EXERCISE GOAL >> Transcribe the listing below word for word.

INPUT DATA >>
※
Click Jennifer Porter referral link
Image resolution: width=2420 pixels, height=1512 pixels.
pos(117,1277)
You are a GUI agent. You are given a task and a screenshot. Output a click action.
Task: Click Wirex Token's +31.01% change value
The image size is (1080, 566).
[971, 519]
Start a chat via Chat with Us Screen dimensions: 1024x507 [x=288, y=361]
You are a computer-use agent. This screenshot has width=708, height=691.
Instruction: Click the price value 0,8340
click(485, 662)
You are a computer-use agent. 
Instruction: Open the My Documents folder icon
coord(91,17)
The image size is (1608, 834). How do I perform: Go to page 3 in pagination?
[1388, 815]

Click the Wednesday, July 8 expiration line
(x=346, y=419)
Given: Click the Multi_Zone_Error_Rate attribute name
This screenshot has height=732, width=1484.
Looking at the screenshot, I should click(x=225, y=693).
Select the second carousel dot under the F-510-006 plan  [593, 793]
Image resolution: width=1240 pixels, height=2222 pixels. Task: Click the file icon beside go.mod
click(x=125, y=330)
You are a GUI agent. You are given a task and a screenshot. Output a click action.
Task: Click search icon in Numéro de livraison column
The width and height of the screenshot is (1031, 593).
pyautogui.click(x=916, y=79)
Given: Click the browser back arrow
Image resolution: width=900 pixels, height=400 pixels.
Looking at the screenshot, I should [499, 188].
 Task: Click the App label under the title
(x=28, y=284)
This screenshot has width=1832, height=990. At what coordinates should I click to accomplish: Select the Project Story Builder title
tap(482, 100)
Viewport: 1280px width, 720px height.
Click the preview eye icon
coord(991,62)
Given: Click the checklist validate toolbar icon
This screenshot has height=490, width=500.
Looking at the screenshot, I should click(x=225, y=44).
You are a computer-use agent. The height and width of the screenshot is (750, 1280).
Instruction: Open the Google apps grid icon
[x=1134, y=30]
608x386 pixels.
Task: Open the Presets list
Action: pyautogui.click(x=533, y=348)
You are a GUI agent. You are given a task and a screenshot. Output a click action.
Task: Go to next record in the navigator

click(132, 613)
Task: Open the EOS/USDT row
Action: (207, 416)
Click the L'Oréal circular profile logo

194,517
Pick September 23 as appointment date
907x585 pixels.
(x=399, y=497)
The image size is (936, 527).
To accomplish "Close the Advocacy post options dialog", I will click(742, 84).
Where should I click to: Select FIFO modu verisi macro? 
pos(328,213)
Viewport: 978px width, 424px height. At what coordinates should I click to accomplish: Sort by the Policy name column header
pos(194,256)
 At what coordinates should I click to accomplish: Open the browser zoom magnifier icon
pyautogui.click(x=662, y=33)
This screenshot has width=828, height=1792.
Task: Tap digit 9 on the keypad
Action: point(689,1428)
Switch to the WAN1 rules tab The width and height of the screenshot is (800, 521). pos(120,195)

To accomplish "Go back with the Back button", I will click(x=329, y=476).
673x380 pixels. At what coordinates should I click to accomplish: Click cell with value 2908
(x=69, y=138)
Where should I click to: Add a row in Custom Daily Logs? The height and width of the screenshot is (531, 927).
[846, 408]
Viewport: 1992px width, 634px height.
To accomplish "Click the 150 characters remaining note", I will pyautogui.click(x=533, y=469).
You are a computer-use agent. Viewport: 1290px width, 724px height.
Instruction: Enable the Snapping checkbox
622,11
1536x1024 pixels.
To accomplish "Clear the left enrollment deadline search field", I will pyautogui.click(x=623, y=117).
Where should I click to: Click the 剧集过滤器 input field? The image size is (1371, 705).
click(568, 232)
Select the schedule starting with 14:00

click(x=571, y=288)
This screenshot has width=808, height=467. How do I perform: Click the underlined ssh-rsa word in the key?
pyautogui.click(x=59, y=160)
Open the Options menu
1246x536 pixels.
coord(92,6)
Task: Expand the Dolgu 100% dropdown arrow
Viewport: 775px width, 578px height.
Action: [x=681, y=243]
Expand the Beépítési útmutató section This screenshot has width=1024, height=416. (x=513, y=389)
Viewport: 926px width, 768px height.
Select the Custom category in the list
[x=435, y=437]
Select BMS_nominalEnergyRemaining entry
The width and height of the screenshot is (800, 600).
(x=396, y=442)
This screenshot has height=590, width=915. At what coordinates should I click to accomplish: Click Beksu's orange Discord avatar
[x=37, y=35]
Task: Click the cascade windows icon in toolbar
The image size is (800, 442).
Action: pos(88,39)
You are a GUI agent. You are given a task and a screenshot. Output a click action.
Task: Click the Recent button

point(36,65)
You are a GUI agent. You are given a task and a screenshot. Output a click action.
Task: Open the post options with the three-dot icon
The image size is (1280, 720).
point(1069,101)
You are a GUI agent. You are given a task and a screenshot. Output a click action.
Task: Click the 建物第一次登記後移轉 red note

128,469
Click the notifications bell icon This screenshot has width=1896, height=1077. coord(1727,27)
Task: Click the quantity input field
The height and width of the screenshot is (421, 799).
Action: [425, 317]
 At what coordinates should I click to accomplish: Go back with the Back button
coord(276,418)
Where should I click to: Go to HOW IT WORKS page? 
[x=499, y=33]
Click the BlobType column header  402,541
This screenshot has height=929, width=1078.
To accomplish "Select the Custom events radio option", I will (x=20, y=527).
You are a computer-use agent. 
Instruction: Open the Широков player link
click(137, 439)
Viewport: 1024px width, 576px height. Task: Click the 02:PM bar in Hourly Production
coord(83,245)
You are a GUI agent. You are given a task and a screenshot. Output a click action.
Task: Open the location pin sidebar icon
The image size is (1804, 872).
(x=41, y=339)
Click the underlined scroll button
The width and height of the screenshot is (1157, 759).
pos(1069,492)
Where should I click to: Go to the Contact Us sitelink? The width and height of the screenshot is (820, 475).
※
OUTPUT BELOW >>
Click Jennifer Porter referral link
Image resolution: width=2420 pixels, height=1512 pixels.
pos(117,1277)
You are a GUI agent. You are given a task and a screenshot. Output a click action.
Task: Click Wirex Token's +31.01% change value
The image size is (1080, 566).
[971, 519]
Start a chat via Chat with Us Screen dimensions: 1024x507 [x=288, y=361]
You are a computer-use agent. This screenshot has width=708, height=691.
Instruction: Click the price value 0,8340
click(485, 662)
You are a computer-use agent. 
Instruction: Open the My Documents folder icon
coord(91,17)
The image size is (1608, 834). How do I perform: Go to page 3 in pagination?
[1388, 815]

Click the Wednesday, July 8 expiration line
(x=346, y=419)
Given: Click the Multi_Zone_Error_Rate attribute name
This screenshot has height=732, width=1484.
Looking at the screenshot, I should click(x=225, y=693).
Select the second carousel dot under the F-510-006 plan  [593, 793]
Image resolution: width=1240 pixels, height=2222 pixels. Task: Click the file icon beside go.mod
click(x=125, y=330)
You are a GUI agent. You are given a task and a screenshot. Output a click action.
Task: Click search icon in Numéro de livraison column
The width and height of the screenshot is (1031, 593).
pyautogui.click(x=916, y=79)
Given: Click the browser back arrow
Image resolution: width=900 pixels, height=400 pixels.
Looking at the screenshot, I should [499, 188].
 Task: Click the App label under the title
(x=28, y=284)
This screenshot has width=1832, height=990. At what coordinates should I click to accomplish: Select the Project Story Builder title
tap(482, 100)
Viewport: 1280px width, 720px height.
Click the preview eye icon
coord(991,62)
Given: Click the checklist validate toolbar icon
This screenshot has height=490, width=500.
Looking at the screenshot, I should click(x=225, y=44).
You are a computer-use agent. The height and width of the screenshot is (750, 1280).
Instruction: Open the Google apps grid icon
[x=1134, y=30]
608x386 pixels.
Task: Open the Presets list
Action: pyautogui.click(x=533, y=348)
You are a GUI agent. You are given a task and a screenshot. Output a click action.
Task: Go to next record in the navigator

click(132, 613)
Task: Open the EOS/USDT row
Action: (207, 416)
Click the L'Oréal circular profile logo

194,517
Pick September 23 as appointment date
907x585 pixels.
(x=399, y=497)
The image size is (936, 527).
To accomplish "Close the Advocacy post options dialog", I will click(742, 84).
Where should I click to: Select FIFO modu verisi macro? 
pos(328,213)
Viewport: 978px width, 424px height. At what coordinates should I click to accomplish: Sort by the Policy name column header
pos(194,256)
 At what coordinates should I click to accomplish: Open the browser zoom magnifier icon
pyautogui.click(x=662, y=33)
This screenshot has width=828, height=1792.
Task: Tap digit 9 on the keypad
Action: point(689,1428)
Switch to the WAN1 rules tab The width and height of the screenshot is (800, 521). pos(120,195)

To accomplish "Go back with the Back button", I will click(x=329, y=476).
673x380 pixels. At what coordinates should I click to accomplish: Click cell with value 2908
(x=69, y=138)
Where should I click to: Add a row in Custom Daily Logs? The height and width of the screenshot is (531, 927).
[846, 408]
Viewport: 1992px width, 634px height.
To accomplish "Click the 150 characters remaining note", I will pyautogui.click(x=533, y=469).
You are a computer-use agent. Viewport: 1290px width, 724px height.
Instruction: Enable the Snapping checkbox
622,11
1536x1024 pixels.
To accomplish "Clear the left enrollment deadline search field", I will pyautogui.click(x=623, y=117).
Where should I click to: Click the 剧集过滤器 input field? The image size is (1371, 705).
click(568, 232)
Select the schedule starting with 14:00

click(x=571, y=288)
This screenshot has width=808, height=467. How do I perform: Click the underlined ssh-rsa word in the key?
pyautogui.click(x=59, y=160)
Open the Options menu
1246x536 pixels.
coord(92,6)
Task: Expand the Dolgu 100% dropdown arrow
Viewport: 775px width, 578px height.
Action: [x=681, y=243]
Expand the Beépítési útmutató section This screenshot has width=1024, height=416. (x=513, y=389)
Viewport: 926px width, 768px height.
Select the Custom category in the list
[x=435, y=437]
Select BMS_nominalEnergyRemaining entry
The width and height of the screenshot is (800, 600).
(x=396, y=442)
This screenshot has height=590, width=915. At what coordinates should I click to accomplish: Click Beksu's orange Discord avatar
[x=37, y=35]
Task: Click the cascade windows icon in toolbar
The image size is (800, 442).
Action: pos(88,39)
You are a GUI agent. You are given a task and a screenshot. Output a click action.
Task: Click the Recent button

point(36,65)
You are a GUI agent. You are given a task and a screenshot. Output a click action.
Task: Open the post options with the three-dot icon
The image size is (1280, 720).
point(1069,101)
You are a GUI agent. You are given a task and a screenshot. Output a click action.
Task: Click the 建物第一次登記後移轉 red note

128,469
Click the notifications bell icon This screenshot has width=1896, height=1077. coord(1727,27)
Task: Click the quantity input field
The height and width of the screenshot is (421, 799).
Action: [425, 317]
 At what coordinates should I click to accomplish: Go back with the Back button
coord(276,418)
Where should I click to: Go to HOW IT WORKS page? 
[x=499, y=33]
Click the BlobType column header  402,541
This screenshot has height=929, width=1078.
To accomplish "Select the Custom events radio option", I will (x=20, y=527).
You are a computer-use agent. 
Instruction: Open the Широков player link
click(137, 439)
Viewport: 1024px width, 576px height. Task: Click the 02:PM bar in Hourly Production
coord(83,245)
You are a GUI agent. You are given a task and a screenshot. Output a click action.
Task: Open the location pin sidebar icon
The image size is (1804, 872).
(x=41, y=339)
Click the underlined scroll button
The width and height of the screenshot is (1157, 759).
pos(1069,492)
Where should I click to: Go to the Contact Us sitelink? The width and height of the screenshot is (820, 475).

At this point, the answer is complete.